- [Exercise description]
Copy task, pictures excluded: set down exactly the lines from the one containing "You are a GUI" to the end of the data below.
*** Block opens ***
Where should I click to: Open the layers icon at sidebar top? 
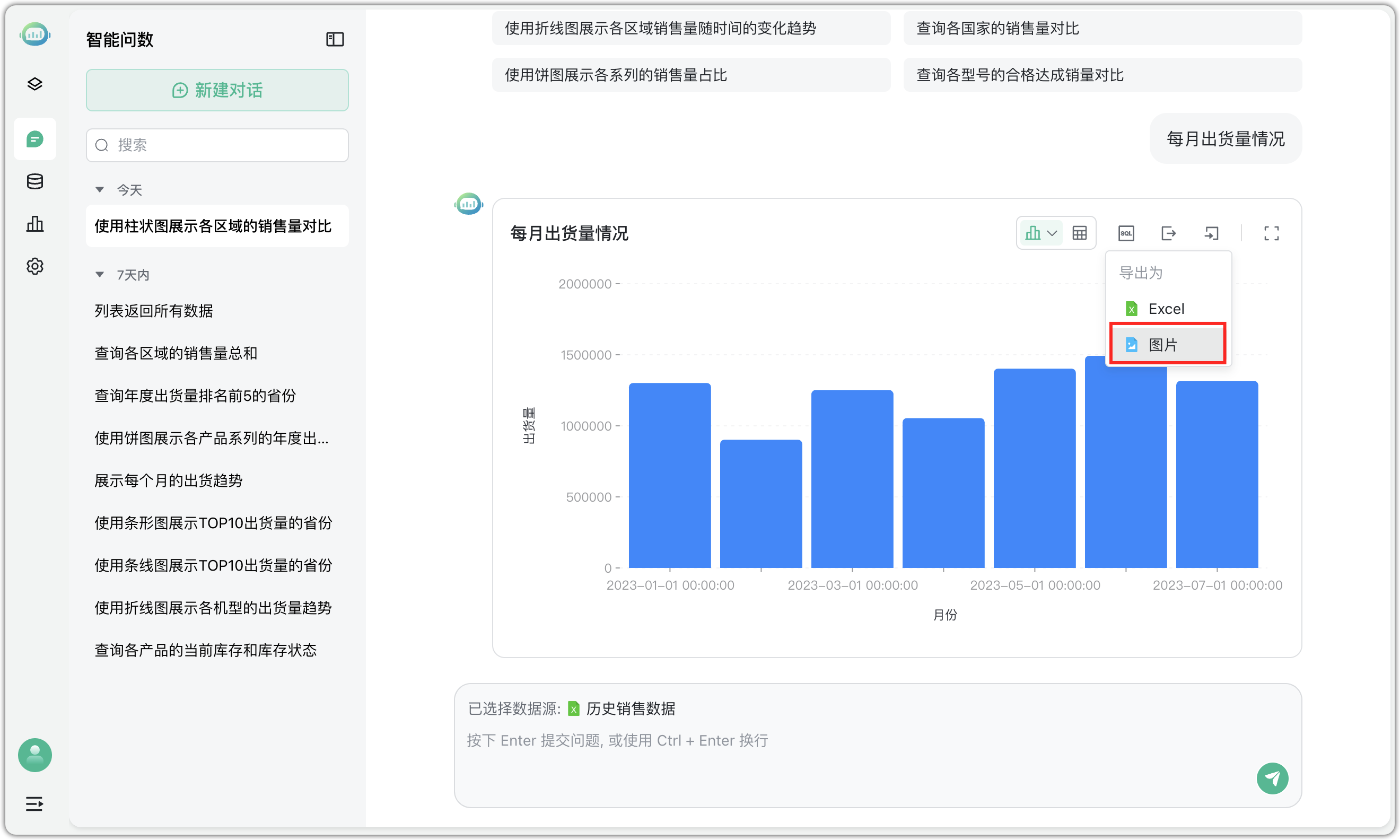(34, 83)
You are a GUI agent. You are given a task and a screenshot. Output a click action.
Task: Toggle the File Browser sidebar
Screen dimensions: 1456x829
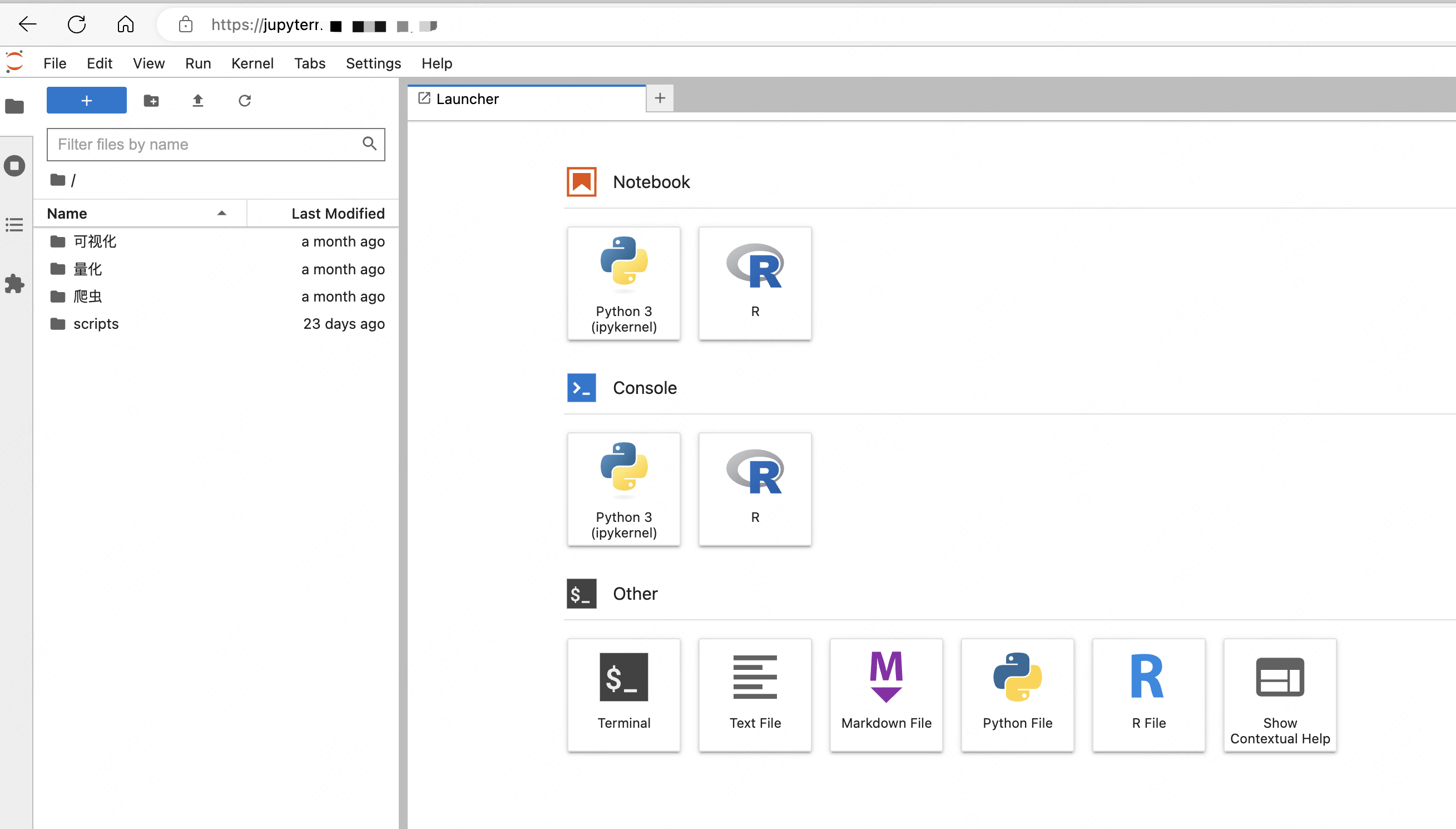pyautogui.click(x=15, y=106)
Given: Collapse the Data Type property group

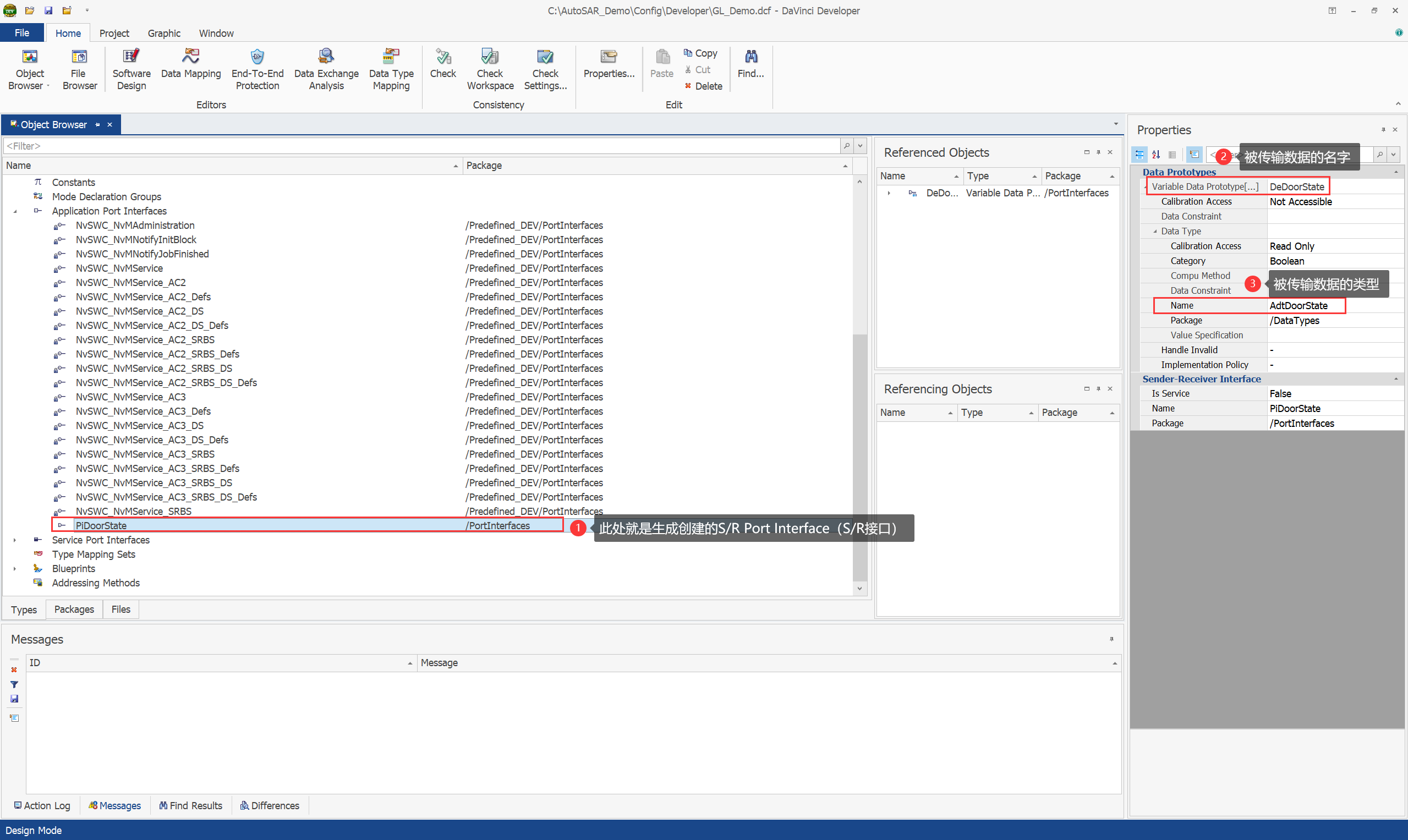Looking at the screenshot, I should click(1155, 231).
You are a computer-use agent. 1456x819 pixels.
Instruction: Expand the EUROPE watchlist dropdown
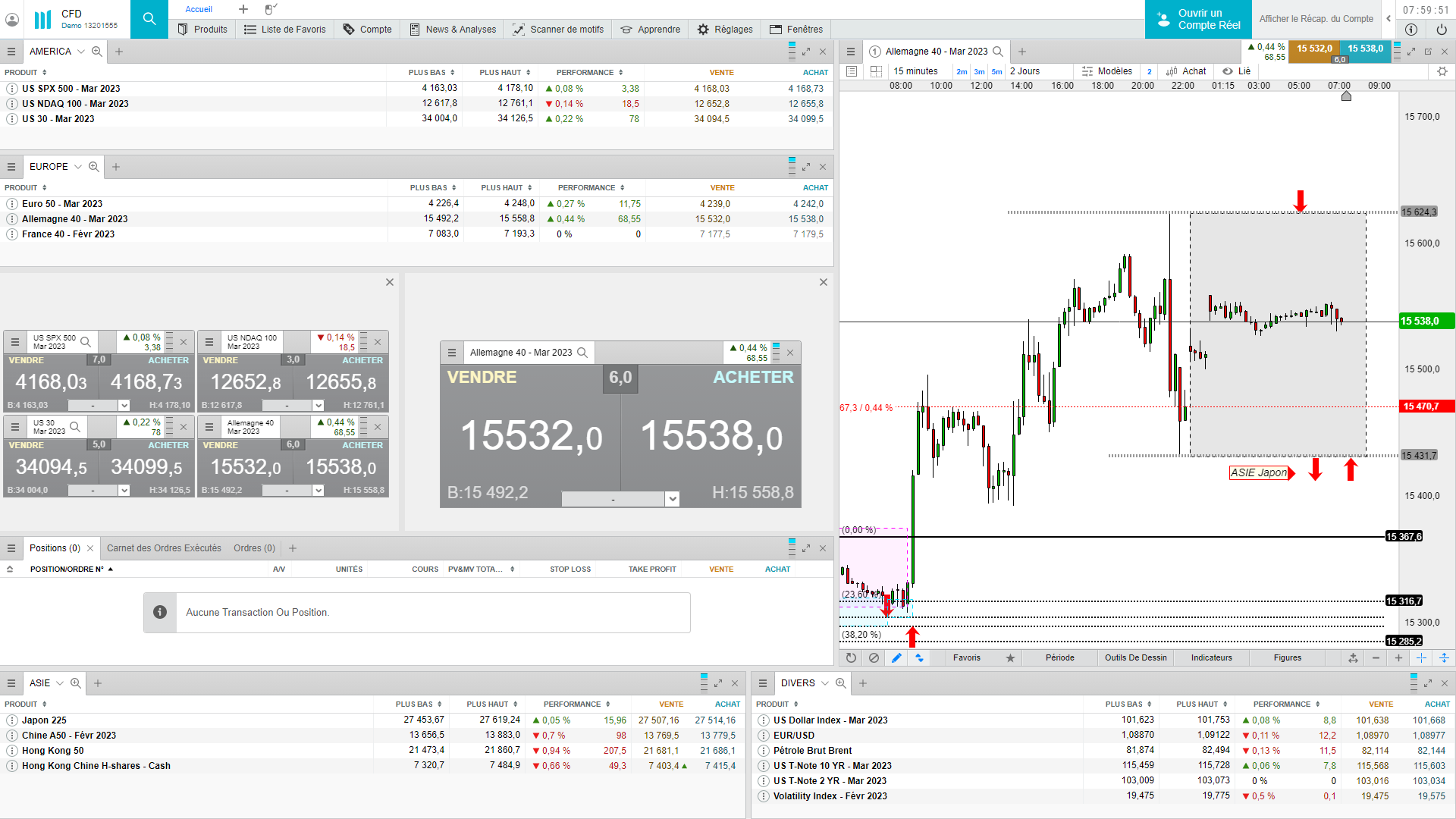(x=77, y=167)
*** Block closes ***
- [Your solution]
You are a GUI agent. You are given a task and a screenshot. Output a click action.
Task: Toggle the File Browser sidebar
Screen dimensions: 1456x829
pyautogui.click(x=15, y=106)
Given: Collapse the Data Type property group

Looking at the screenshot, I should click(1155, 231).
You are a computer-use agent. 1456x819 pixels.
Instruction: Expand the EUROPE watchlist dropdown
(x=77, y=167)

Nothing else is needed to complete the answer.